Bloomberg ETF Analyst Eric Balchunas said on Thursday that despite Solana (SOL) tokens dropping 57% since related ETFs launched in the U.S. in July 2025, these funds have still accumulated $1.5 billion in inflows with no significant redemption wave. Balchunas added that 50% of the funds flowing into Solana ETFs come from institutional investors.
(Source: Bloomberg Intelligence)
Balchunas’s analysis on X platform pointed out that the performance of Solana ETFs is an industry anomaly. He cited industry practice: ETFs launched during a downturn rarely sustain inflows. “If they lose 57% in the first six months, most don’t last a year or two. Solana’s case defies physical laws.”
Here are recent key fund flow data for Solana ETFs:
Balchunas’s core point is that the 50% institutional share not only indicates the amount of capital but also signifies a long-term investor base with willingness to hold, forming a potential foundation for future growth.
Balchunas provided a precise comparison framework: since Solana’s market cap is about $50 billion, far below Bitcoin’s approximately $1.4 trillion, directly comparing ETF inflows between the two involves scale bias.
Adjusting Solana ETF inflows proportionally to Bitcoin’s market cap, the equivalent net inflow is about $54 billion, roughly twice the net new capital inflow of Bitcoin during the same period.
He emphasized the background differences: Bitcoin ETFs launched when BTC prices were rising, providing a tailwind; whereas Solana ETFs face a declining token market, making the adjusted relative performance more notable in industry comparisons.
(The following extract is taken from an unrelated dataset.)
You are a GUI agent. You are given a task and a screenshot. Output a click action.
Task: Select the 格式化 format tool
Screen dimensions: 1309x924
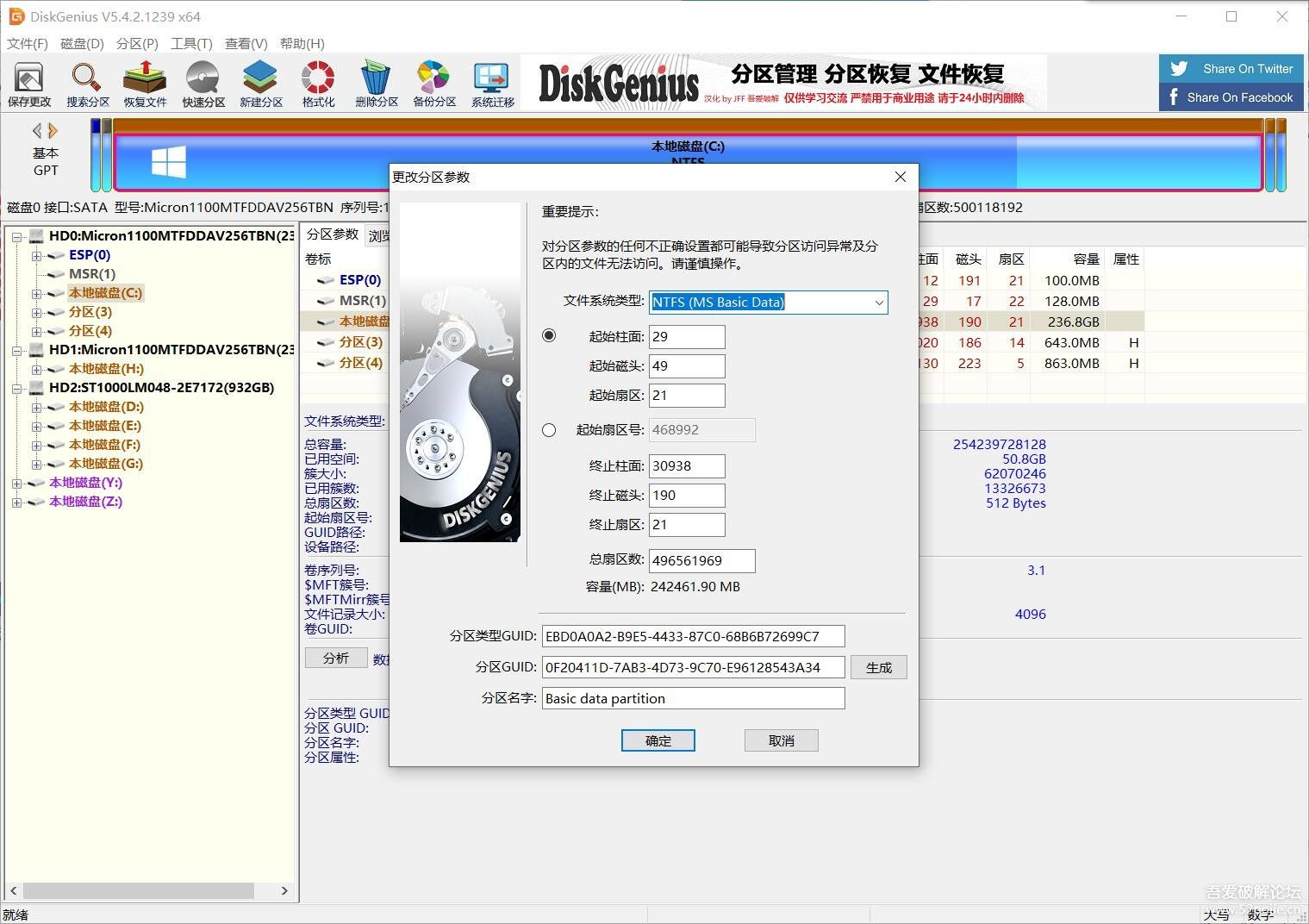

The spot performance of SOL tokens contrasts sharply with institutional ETF inflows. Driven by memecoin frenzy in January 2025, SOL hit a record high of $293 per token. Since then, market sentiment has turned sharply negative. According to CoinGecko data, SOL is now trading around $88, down 70% from its peak, with a 2.7% drop on the day and an 11% decline over the past month.
Since ETF launch, a 57% decline means all early investors are currently at paper losses. However, continued institutional holdings suggest they have not engaged in large-scale redemptions but maintained a long-term stance.
Q: Why can Solana ETFs maintain inflows despite a 57% token decline?
According to Eric Balchunas, the key factor is the 50% institutional investor share. Institutions tend to adopt a long-term view and do not redeem immediately due to short-term price swings, creating a relatively stable capital base that allows Solana ETFs to sustain $1.5 billion in net inflows despite adverse conditions.
Q: What does Balchunas mean by Solana ETF “violating physical laws”?
He refers to industry norms: ETFs launched during a declining market for the underlying assets rarely sustain positive inflows; most such funds don’t last beyond one or two years. The fact that Solana ETF still has $1.5 billion in inflows after a 57% token drop is seen as defying this industry rule.
Q: How does the performance of Solana ETF compare to Bitcoin ETF after market cap adjustment?
Adjusting Solana ETF inflows proportionally to market cap (Solana $50 billion vs Bitcoin $1.4 trillion), the equivalent inflow is about $54 billion, roughly twice the Bitcoin ETF’s net inflow during the same period. It’s important to note that Bitcoin ETF launched when BTC was in an uptrend, whereas Solana faces a declining token market, with fundamentally different background conditions.